The data: Begin

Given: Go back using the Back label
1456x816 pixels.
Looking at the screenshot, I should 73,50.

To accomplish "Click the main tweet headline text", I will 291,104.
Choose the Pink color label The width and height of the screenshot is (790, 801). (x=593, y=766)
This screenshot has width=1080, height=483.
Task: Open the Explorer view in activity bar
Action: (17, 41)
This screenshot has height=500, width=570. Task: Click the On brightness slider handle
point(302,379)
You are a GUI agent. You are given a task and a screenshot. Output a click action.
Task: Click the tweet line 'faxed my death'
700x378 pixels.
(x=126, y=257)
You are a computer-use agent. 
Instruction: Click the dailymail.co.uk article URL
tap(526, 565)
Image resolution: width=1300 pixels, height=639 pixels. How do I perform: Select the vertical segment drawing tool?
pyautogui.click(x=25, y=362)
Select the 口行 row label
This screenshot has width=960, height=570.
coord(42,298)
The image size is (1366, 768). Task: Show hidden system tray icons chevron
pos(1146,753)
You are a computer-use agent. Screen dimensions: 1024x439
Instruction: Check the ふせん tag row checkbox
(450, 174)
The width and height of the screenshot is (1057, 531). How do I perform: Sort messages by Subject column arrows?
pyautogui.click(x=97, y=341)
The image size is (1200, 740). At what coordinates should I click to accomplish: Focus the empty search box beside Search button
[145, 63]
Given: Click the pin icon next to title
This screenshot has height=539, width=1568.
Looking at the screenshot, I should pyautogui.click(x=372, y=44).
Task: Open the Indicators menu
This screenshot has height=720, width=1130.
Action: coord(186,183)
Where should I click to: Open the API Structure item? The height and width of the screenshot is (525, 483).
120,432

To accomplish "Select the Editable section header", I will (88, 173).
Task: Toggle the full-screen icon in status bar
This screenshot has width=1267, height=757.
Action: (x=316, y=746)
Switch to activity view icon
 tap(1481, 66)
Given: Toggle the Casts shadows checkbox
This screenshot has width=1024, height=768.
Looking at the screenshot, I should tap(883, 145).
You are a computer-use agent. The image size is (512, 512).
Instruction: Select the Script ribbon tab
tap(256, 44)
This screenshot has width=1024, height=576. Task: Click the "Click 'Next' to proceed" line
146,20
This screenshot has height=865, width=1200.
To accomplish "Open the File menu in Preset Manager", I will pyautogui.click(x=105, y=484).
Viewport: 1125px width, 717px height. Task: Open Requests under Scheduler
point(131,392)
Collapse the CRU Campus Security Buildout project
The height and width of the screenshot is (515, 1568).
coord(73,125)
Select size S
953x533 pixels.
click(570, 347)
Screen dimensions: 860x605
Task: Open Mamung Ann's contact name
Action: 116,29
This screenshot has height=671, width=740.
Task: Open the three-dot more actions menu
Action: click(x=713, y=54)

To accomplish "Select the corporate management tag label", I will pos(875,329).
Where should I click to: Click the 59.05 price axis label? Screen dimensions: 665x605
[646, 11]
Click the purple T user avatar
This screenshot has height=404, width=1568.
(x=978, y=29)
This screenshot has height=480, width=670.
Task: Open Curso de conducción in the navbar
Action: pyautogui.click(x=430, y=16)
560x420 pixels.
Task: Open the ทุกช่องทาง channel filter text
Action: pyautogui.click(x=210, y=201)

The data: End

**Exercise**
Transcribe the listing from start to finish, exactly as given.

**Task solution**
Given: Go back using the Back label
1456x816 pixels.
Looking at the screenshot, I should 73,50.

To accomplish "Click the main tweet headline text", I will 291,104.
Choose the Pink color label The width and height of the screenshot is (790, 801). (x=593, y=766)
This screenshot has width=1080, height=483.
Task: Open the Explorer view in activity bar
Action: (17, 41)
This screenshot has height=500, width=570. Task: Click the On brightness slider handle
point(302,379)
You are a GUI agent. You are given a task and a screenshot. Output a click action.
Task: Click the tweet line 'faxed my death'
700x378 pixels.
(x=126, y=257)
You are a computer-use agent. 
Instruction: Click the dailymail.co.uk article URL
tap(526, 565)
Image resolution: width=1300 pixels, height=639 pixels. How do I perform: Select the vertical segment drawing tool?
pyautogui.click(x=25, y=362)
Select the 口行 row label
This screenshot has width=960, height=570.
coord(42,298)
The image size is (1366, 768). Task: Show hidden system tray icons chevron
pos(1146,753)
You are a computer-use agent. Screen dimensions: 1024x439
Instruction: Check the ふせん tag row checkbox
(450, 174)
The width and height of the screenshot is (1057, 531). How do I perform: Sort messages by Subject column arrows?
pyautogui.click(x=97, y=341)
The image size is (1200, 740). At what coordinates should I click to accomplish: Focus the empty search box beside Search button
[145, 63]
Given: Click the pin icon next to title
This screenshot has height=539, width=1568.
Looking at the screenshot, I should pyautogui.click(x=372, y=44).
Task: Open the Indicators menu
This screenshot has height=720, width=1130.
Action: coord(186,183)
Where should I click to: Open the API Structure item? The height and width of the screenshot is (525, 483).
120,432

To accomplish "Select the Editable section header", I will (88, 173).
Task: Toggle the full-screen icon in status bar
This screenshot has width=1267, height=757.
Action: (x=316, y=746)
Switch to activity view icon
 tap(1481, 66)
Given: Toggle the Casts shadows checkbox
This screenshot has width=1024, height=768.
Looking at the screenshot, I should tap(883, 145).
You are a computer-use agent. The image size is (512, 512).
Instruction: Select the Script ribbon tab
tap(256, 44)
This screenshot has width=1024, height=576. Task: Click the "Click 'Next' to proceed" line
146,20
This screenshot has height=865, width=1200.
To accomplish "Open the File menu in Preset Manager", I will pyautogui.click(x=105, y=484).
Viewport: 1125px width, 717px height. Task: Open Requests under Scheduler
point(131,392)
Collapse the CRU Campus Security Buildout project
The height and width of the screenshot is (515, 1568).
coord(73,125)
Select size S
953x533 pixels.
click(570, 347)
Screen dimensions: 860x605
Task: Open Mamung Ann's contact name
Action: 116,29
This screenshot has height=671, width=740.
Task: Open the three-dot more actions menu
Action: click(x=713, y=54)

To accomplish "Select the corporate management tag label", I will pos(875,329).
Where should I click to: Click the 59.05 price axis label? Screen dimensions: 665x605
[646, 11]
Click the purple T user avatar
This screenshot has height=404, width=1568.
(x=978, y=29)
This screenshot has height=480, width=670.
Task: Open Curso de conducción in the navbar
Action: pyautogui.click(x=430, y=16)
560x420 pixels.
Task: Open the ทุกช่องทาง channel filter text
Action: pyautogui.click(x=210, y=201)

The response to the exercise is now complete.